Lorsque le SMIC dépasse les premiers échelons d’une grille conventionnelle, plusieurs conséquences se produisent :
- Les salariés des niveaux les plus bas doivent être rémunérés au moins au SMIC, le minimum légal primant toujours sur le minimum conventionnel inférieur (article L. 3231-3).
- Les écarts entre niveaux de classification se réduisent, voire disparaissent, créant un tassement des rémunérations.
- Les salariés ayant de l’ancienneté et des qualifications supérieures se retrouvent rémunérés au même niveau que les débutants, source de démotivation et de contentieux.
Les obligations de l’employeur
Respecter le SMIC en toutes circonstances
L’article L. 3231-2 du Code du travail impose que tout salarié bénéficie d’une rémunération au moins égale au SMIC. Cette obligation s’applique indépendamment de la grille conventionnelle. L’employeur qui maintiendrait un salarié à un minimum conventionnel inférieur au SMIC s’expose à des sanctions pénales (contravention de 5e classe) et à des rappels de salaires.
Vérifier la base de comparaison
Pour apprécier si la rémunération atteint le SMIC, il convient d’inclure le salaire de base et certains compléments de salaire constituant la contrepartie du travail, mais d’exclure :
- Les remboursements de frais.
- Les majorations pour heures supplémentaires.
- Les primes d’ancienneté (selon les conventions).
- Les primes de participation et d’intéressement.
Obligation de négociation de branche
L’article L. 2241-1 du Code du travail impose une négociation obligatoire sur les salaires au niveau de la branche au moins une fois par an. Lorsque les minima conventionnels sont inférieurs au SMIC, la branche est tenue d’ouvrir des négociations dans un délai de 45 jours (article L. 2241-10).
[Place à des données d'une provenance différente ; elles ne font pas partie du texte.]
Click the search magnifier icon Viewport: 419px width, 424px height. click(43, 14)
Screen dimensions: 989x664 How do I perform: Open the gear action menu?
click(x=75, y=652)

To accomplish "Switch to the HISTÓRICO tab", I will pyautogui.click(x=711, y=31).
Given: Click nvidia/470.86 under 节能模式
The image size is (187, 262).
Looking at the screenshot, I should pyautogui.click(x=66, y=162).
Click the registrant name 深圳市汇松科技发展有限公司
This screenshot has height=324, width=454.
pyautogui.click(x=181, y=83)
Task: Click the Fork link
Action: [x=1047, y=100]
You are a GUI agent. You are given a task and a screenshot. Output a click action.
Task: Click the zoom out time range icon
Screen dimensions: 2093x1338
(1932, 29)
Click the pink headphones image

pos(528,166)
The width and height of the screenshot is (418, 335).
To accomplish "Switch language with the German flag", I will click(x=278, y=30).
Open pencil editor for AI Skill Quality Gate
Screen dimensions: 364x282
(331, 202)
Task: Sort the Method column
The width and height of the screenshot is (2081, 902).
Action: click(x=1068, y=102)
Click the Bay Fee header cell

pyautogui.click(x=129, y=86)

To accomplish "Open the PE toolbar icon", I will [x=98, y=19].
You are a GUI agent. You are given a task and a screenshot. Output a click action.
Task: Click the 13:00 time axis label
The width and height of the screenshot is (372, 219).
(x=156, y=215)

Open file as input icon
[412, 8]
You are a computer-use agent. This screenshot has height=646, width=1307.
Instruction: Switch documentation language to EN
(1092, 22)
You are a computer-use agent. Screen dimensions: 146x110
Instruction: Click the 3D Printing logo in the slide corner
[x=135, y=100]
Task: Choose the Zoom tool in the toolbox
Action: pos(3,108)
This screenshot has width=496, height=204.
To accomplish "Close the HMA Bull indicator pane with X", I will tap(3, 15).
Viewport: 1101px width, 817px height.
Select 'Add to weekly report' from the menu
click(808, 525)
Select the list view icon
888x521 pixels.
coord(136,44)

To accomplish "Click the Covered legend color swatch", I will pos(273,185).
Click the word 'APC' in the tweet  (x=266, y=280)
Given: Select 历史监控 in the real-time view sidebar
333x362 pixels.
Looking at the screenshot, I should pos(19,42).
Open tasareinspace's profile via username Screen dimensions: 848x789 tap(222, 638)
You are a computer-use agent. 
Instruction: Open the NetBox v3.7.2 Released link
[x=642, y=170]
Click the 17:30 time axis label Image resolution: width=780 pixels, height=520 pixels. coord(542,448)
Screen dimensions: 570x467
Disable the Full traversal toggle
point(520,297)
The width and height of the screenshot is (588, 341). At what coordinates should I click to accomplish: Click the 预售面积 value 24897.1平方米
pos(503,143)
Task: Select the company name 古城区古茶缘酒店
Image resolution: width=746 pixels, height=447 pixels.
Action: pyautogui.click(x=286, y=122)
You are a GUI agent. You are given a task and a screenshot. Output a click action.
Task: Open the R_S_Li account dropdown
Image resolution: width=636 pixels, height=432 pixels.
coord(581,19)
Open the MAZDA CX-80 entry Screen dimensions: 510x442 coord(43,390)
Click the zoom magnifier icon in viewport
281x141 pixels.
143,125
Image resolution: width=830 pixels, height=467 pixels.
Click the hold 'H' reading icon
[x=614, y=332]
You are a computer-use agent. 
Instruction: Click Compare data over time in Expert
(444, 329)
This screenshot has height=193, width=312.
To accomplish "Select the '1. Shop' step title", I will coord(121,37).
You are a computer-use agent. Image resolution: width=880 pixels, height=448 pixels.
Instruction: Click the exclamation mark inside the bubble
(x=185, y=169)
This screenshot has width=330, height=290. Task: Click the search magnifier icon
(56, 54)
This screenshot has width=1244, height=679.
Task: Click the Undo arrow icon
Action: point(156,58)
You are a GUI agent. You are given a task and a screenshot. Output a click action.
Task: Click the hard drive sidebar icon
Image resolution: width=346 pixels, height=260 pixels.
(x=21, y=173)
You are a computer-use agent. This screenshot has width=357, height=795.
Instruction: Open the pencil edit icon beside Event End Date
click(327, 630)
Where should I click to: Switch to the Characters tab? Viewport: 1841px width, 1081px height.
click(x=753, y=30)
À défaut, le ministre du Travail peut engager une procédure de fusion de la branche défaillante.
Exemple concret
Dans une entreprise relevant de la convention collective du commerce de détail alimentaire, la grille prévoit un minimum au coefficient 1A de 1 750 euros bruts mensuels. Au 1er janvier 2026, le SMIC mensuel brut s’établit à un niveau supérieur. L’employeur doit alors :
- Immédiatement ajuster la rémunération des salariés concernés au niveau du SMIC.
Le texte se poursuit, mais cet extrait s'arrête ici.